Stored items:
--------------------
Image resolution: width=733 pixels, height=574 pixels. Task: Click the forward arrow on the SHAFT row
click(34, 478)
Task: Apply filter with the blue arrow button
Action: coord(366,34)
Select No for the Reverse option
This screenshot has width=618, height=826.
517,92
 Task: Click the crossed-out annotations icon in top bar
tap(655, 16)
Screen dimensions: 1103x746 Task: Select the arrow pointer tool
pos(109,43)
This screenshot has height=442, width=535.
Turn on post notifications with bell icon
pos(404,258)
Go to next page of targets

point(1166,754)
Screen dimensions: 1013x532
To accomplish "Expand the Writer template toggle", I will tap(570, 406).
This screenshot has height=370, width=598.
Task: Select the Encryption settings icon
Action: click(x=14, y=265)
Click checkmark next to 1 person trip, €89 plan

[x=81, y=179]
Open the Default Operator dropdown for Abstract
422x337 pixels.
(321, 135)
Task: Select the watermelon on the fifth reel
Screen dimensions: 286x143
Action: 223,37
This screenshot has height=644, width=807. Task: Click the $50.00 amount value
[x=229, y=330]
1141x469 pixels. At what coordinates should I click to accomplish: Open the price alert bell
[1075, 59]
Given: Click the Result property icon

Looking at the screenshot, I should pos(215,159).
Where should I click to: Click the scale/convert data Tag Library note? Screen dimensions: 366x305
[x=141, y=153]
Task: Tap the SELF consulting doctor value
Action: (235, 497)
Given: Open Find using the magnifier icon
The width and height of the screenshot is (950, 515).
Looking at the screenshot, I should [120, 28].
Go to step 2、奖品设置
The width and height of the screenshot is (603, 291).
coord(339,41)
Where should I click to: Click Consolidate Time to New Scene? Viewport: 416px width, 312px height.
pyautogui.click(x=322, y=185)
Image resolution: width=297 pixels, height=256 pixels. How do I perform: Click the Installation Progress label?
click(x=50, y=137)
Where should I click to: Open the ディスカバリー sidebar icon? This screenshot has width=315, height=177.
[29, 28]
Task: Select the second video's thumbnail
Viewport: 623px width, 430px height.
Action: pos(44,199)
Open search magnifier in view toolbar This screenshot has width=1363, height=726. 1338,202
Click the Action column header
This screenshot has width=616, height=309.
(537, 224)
--------------------
_Task prompt_
There is a line above that contains "The width and height of the screenshot is (603, 291).". Copy it and all later lines through the last, exactly, and leave out the rest.

_Expected answer_
The width and height of the screenshot is (603, 291).
coord(339,41)
Where should I click to: Click Consolidate Time to New Scene? Viewport: 416px width, 312px height.
pyautogui.click(x=322, y=185)
Image resolution: width=297 pixels, height=256 pixels. How do I perform: Click the Installation Progress label?
click(x=50, y=137)
Where should I click to: Open the ディスカバリー sidebar icon? This screenshot has width=315, height=177.
[29, 28]
Task: Select the second video's thumbnail
Viewport: 623px width, 430px height.
Action: pos(44,199)
Open search magnifier in view toolbar This screenshot has width=1363, height=726. 1338,202
Click the Action column header
This screenshot has width=616, height=309.
(537, 224)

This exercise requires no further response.